# My killa!!!



## Atlanta Braves Baby! (Mar 12, 2003)

Heres a cool lil pic of one of my killas!


----------



## yonam (Apr 16, 2004)

Niiiiiice







awesome pic too


----------



## MR HARLEY (Aug 12, 2003)

what kind of camera is that ?


----------



## Winkyee (Feb 17, 2003)

Sweet Photo


----------



## zygapophysis (Jul 16, 2004)

nice, whats he eating


----------



## Atlanta Braves Baby! (Mar 12, 2003)

It was taking with my Canon dig. camcorder.

It was a 5" koi that he destroyed with his homies.


----------



## Lonald (Jan 10, 2004)

nice pic


----------



## mantis (May 16, 2003)

great shot









You got my vote in the potm.


----------



## yorkshire (Jul 27, 2004)

I love that photo


----------



## SLANTED (Dec 7, 2003)

Sweet pic Scott. I gotta swing by and check out your killers


----------



## JAC (Jan 19, 2004)

Great picture man







, definatly POTM material.


----------



## Atlanta Braves Baby! (Mar 12, 2003)

SLANTED said:


> Sweet pic Scott. I gotta swing by and check out your killers


 You know your welcome anythime John


----------



## ReDraGon-> (May 24, 2004)

Dammm thats a Sweet as Pic... i see u got urself a KiLLa ReD


----------



## sharpteeth (Feb 14, 2004)

Nice fish!!!! Nice feeding photo!


----------



## Atlanta Braves Baby! (Mar 12, 2003)

ReDraGon-> said:


> Dammm thats a Sweet as Pic... i see u got urself a KiLLa ReD


 Its actually a Cariba


----------



## killerbee (Aug 18, 2004)

nice fish, and good pic


----------



## ReDraGon-> (May 24, 2004)

Atlanta Braves Baby! said:


> ReDraGon-> said:
> 
> 
> > Dammm thats a Sweet as Pic... i see u got urself a KiLLa ReD
> ...

## Data section

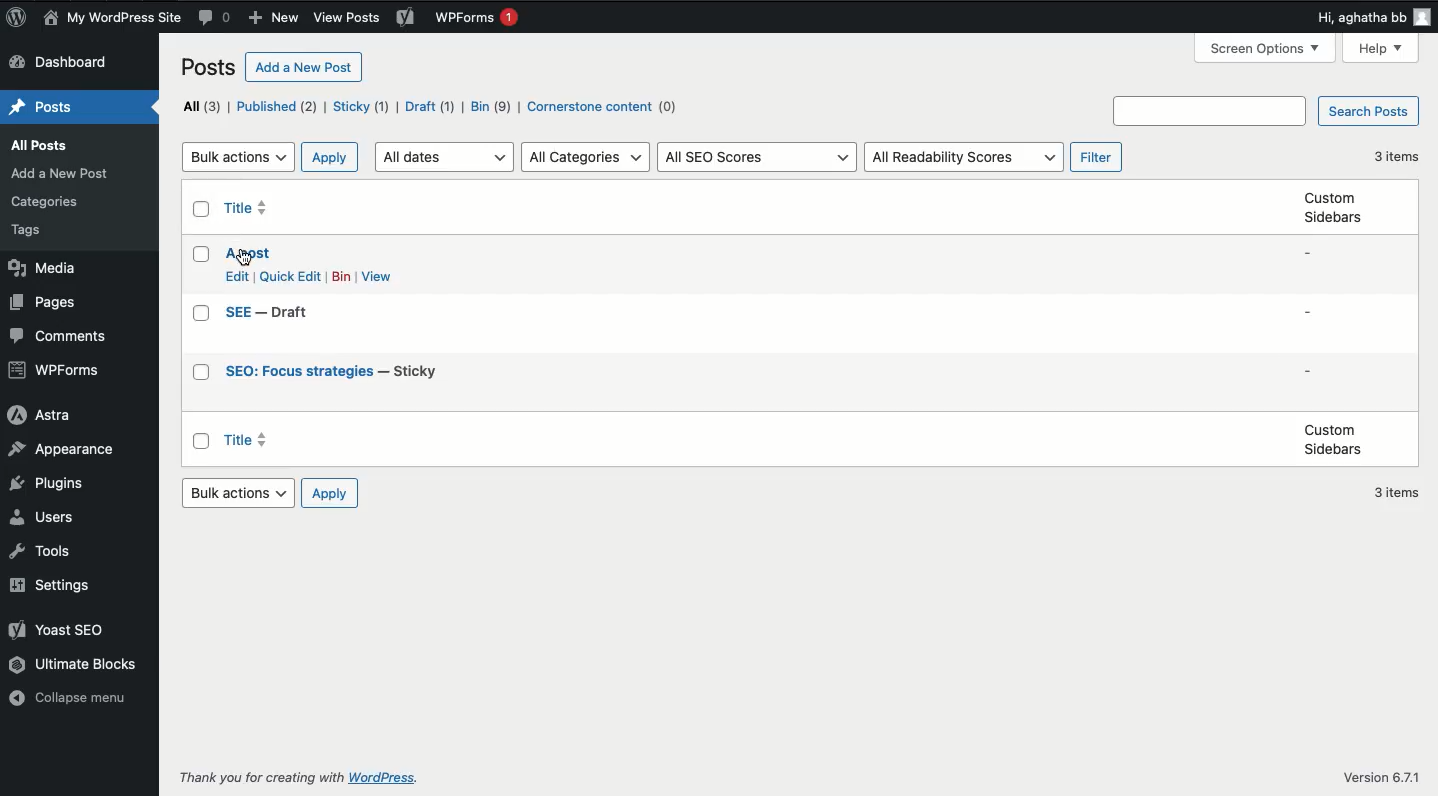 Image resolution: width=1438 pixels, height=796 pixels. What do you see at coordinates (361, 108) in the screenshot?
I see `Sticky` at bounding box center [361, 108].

## List of tasks
**A.** Please duplicate the stretch from "nice, whats he" through "with his homies." in the forum thread about the fish photo.
**B.** In the forum thread about the fish photo, what kind of fish does the person who posted the photo say it actually is?
**C.** Resume the forum thread about the fish photo from the point where it stops.

## Responses for each task
**A.**
nice, whats he eating


----------



## Atlanta Braves Baby! (Mar 12, 2003)

It was taking with my Canon dig. camcorder.

It was a 5" koi that he destroyed with his homies.

**B.** A Cariba.

**C.**
 uhh what color is his anal fin?? ..... ReD and caribes have red Bellies

and just becuz it aint a natt dont mean its not no KiLLa ReD









Too bad tho they lose their color when they mature


----------



## 351winsor (Aug 3, 2004)

NICE


----------



## Genin (Feb 4, 2003)

great shot ABB. if i could only pull off shots like that.


----------



## Serygo (May 17, 2004)

JAC said:


> Great picture man
> 
> 
> 
> ...


 It was in the potm...

Very nice pic ABB!!!!


----------



## ReDraGon-> (May 24, 2004)

and i may add in the Pic u got a Killa not killers..... u only got 1 Killa and 1 Killed goldie


----------



## Red-Belly-Mike (Jun 21, 2004)

POTM Worthy!!! Great







Pic







!!!


----------



## oscarfish (Mar 1, 2004)

nice picture


----------



## thePACK (Jan 3, 2003)

VERY NICE SHOT...nice and clear


----------



## Ries (Mar 20, 2004)

that is a complete beautiful fotograph and a beautiful piranha


----------



## Judazzz (Jan 13, 2003)

Beautiful picture and Cariba, Scott


----------



## Atlanta Braves Baby! (Mar 12, 2003)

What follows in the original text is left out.